Restate the records in full, keeping every word as it is.

Provided records: Begin

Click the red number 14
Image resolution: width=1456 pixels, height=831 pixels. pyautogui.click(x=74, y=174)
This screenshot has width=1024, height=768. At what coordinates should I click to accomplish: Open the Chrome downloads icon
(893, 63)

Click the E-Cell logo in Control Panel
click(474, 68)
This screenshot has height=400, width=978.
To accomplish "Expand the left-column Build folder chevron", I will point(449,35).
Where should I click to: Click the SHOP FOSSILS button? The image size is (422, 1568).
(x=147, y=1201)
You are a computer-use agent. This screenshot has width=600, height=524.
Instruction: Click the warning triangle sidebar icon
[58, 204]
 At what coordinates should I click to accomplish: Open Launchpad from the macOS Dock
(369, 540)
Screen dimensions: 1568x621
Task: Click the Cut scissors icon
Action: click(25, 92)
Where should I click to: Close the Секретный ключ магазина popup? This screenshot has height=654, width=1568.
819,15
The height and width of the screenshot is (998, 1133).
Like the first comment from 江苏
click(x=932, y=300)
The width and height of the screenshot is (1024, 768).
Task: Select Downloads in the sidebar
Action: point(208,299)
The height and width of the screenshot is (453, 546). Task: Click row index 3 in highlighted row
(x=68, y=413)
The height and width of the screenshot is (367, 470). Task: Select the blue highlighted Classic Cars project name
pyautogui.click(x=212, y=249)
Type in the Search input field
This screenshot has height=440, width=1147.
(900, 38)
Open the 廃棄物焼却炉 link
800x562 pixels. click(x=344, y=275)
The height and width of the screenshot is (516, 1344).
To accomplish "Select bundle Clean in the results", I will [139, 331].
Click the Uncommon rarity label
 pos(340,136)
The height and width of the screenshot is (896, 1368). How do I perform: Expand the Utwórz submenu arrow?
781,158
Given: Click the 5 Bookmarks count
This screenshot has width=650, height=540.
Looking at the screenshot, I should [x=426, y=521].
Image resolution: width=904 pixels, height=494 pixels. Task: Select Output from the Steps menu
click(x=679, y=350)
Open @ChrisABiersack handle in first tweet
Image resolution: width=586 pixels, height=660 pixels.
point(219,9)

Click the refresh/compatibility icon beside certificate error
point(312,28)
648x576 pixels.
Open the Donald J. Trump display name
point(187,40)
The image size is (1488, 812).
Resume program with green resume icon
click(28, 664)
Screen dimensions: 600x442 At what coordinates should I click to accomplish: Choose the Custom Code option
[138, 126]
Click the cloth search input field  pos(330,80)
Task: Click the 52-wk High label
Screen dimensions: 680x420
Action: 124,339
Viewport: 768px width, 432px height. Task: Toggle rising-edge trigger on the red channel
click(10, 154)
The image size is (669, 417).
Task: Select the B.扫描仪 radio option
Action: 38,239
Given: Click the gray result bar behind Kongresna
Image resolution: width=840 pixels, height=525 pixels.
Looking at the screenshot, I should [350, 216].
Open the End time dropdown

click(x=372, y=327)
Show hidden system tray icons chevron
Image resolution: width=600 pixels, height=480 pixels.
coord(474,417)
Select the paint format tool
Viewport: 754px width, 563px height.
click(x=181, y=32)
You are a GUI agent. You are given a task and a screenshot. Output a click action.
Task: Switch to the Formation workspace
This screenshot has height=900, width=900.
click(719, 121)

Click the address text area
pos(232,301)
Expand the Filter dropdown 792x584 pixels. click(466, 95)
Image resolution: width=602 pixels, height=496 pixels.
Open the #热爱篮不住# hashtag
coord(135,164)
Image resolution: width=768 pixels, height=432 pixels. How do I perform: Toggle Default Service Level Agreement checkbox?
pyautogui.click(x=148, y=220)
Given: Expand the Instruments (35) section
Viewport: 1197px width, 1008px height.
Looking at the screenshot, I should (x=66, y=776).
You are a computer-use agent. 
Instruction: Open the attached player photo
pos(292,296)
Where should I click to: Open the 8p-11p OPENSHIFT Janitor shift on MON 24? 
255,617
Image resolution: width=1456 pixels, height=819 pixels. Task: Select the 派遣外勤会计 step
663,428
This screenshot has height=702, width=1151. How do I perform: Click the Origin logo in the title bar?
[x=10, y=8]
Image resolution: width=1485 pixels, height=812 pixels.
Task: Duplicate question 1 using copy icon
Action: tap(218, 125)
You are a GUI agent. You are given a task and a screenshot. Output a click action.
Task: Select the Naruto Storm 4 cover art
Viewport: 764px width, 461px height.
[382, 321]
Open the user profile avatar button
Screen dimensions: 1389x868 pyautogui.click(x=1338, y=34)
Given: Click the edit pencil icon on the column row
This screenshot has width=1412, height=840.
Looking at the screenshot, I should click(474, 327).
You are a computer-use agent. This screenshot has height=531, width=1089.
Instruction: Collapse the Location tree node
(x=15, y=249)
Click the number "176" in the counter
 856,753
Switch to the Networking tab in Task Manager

Provided records: End

▶ **Reply**:
Click the red number 14
Image resolution: width=1456 pixels, height=831 pixels. pyautogui.click(x=74, y=174)
This screenshot has width=1024, height=768. At what coordinates should I click to accomplish: Open the Chrome downloads icon
(893, 63)

Click the E-Cell logo in Control Panel
click(474, 68)
This screenshot has height=400, width=978.
To accomplish "Expand the left-column Build folder chevron", I will point(449,35).
Where should I click to: Click the SHOP FOSSILS button? The image size is (422, 1568).
(x=147, y=1201)
You are a computer-use agent. This screenshot has width=600, height=524.
Instruction: Click the warning triangle sidebar icon
[58, 204]
 At what coordinates should I click to accomplish: Open Launchpad from the macOS Dock
(369, 540)
Screen dimensions: 1568x621
Task: Click the Cut scissors icon
Action: click(25, 92)
Where should I click to: Close the Секретный ключ магазина popup? This screenshot has height=654, width=1568.
819,15
The height and width of the screenshot is (998, 1133).
Like the first comment from 江苏
click(x=932, y=300)
The width and height of the screenshot is (1024, 768).
Task: Select Downloads in the sidebar
Action: point(208,299)
The height and width of the screenshot is (453, 546). Task: Click row index 3 in highlighted row
(x=68, y=413)
The height and width of the screenshot is (367, 470). Task: Select the blue highlighted Classic Cars project name
pyautogui.click(x=212, y=249)
Type in the Search input field
This screenshot has height=440, width=1147.
(900, 38)
Open the 廃棄物焼却炉 link
800x562 pixels. click(x=344, y=275)
The height and width of the screenshot is (516, 1344).
To accomplish "Select bundle Clean in the results", I will [139, 331].
Click the Uncommon rarity label
 pos(340,136)
The height and width of the screenshot is (896, 1368). How do I perform: Expand the Utwórz submenu arrow?
781,158
Given: Click the 5 Bookmarks count
This screenshot has width=650, height=540.
Looking at the screenshot, I should [x=426, y=521].
Image resolution: width=904 pixels, height=494 pixels. Task: Select Output from the Steps menu
click(x=679, y=350)
Open @ChrisABiersack handle in first tweet
Image resolution: width=586 pixels, height=660 pixels.
point(219,9)

Click the refresh/compatibility icon beside certificate error
point(312,28)
648x576 pixels.
Open the Donald J. Trump display name
point(187,40)
The image size is (1488, 812).
Resume program with green resume icon
click(28, 664)
Screen dimensions: 600x442 At what coordinates should I click to accomplish: Choose the Custom Code option
[138, 126]
Click the cloth search input field  pos(330,80)
Task: Click the 52-wk High label
Screen dimensions: 680x420
Action: 124,339
Viewport: 768px width, 432px height. Task: Toggle rising-edge trigger on the red channel
click(10, 154)
The image size is (669, 417).
Task: Select the B.扫描仪 radio option
Action: 38,239
Given: Click the gray result bar behind Kongresna
Image resolution: width=840 pixels, height=525 pixels.
Looking at the screenshot, I should [350, 216].
Open the End time dropdown

click(x=372, y=327)
Show hidden system tray icons chevron
Image resolution: width=600 pixels, height=480 pixels.
coord(474,417)
Select the paint format tool
Viewport: 754px width, 563px height.
click(x=181, y=32)
You are a GUI agent. You are given a task and a screenshot. Output a click action.
Task: Switch to the Formation workspace
This screenshot has height=900, width=900.
click(719, 121)

Click the address text area
pos(232,301)
Expand the Filter dropdown 792x584 pixels. click(466, 95)
Image resolution: width=602 pixels, height=496 pixels.
Open the #热爱篮不住# hashtag
coord(135,164)
Image resolution: width=768 pixels, height=432 pixels. How do I perform: Toggle Default Service Level Agreement checkbox?
pyautogui.click(x=148, y=220)
Given: Expand the Instruments (35) section
Viewport: 1197px width, 1008px height.
Looking at the screenshot, I should (x=66, y=776).
You are a computer-use agent. 
Instruction: Open the attached player photo
pos(292,296)
Where should I click to: Open the 8p-11p OPENSHIFT Janitor shift on MON 24? 
255,617
Image resolution: width=1456 pixels, height=819 pixels. Task: Select the 派遣外勤会计 step
663,428
This screenshot has height=702, width=1151. How do I perform: Click the Origin logo in the title bar?
[x=10, y=8]
Image resolution: width=1485 pixels, height=812 pixels.
Task: Duplicate question 1 using copy icon
Action: tap(218, 125)
You are a GUI agent. You are given a task and a screenshot. Output a click action.
Task: Select the Naruto Storm 4 cover art
Viewport: 764px width, 461px height.
[382, 321]
Open the user profile avatar button
Screen dimensions: 1389x868 pyautogui.click(x=1338, y=34)
Given: Click the edit pencil icon on the column row
This screenshot has width=1412, height=840.
Looking at the screenshot, I should click(474, 327).
You are a computer-use agent. This screenshot has height=531, width=1089.
Instruction: Collapse the Location tree node
(x=15, y=249)
Click the number "176" in the counter
 856,753
Switch to the Networking tab in Task Manager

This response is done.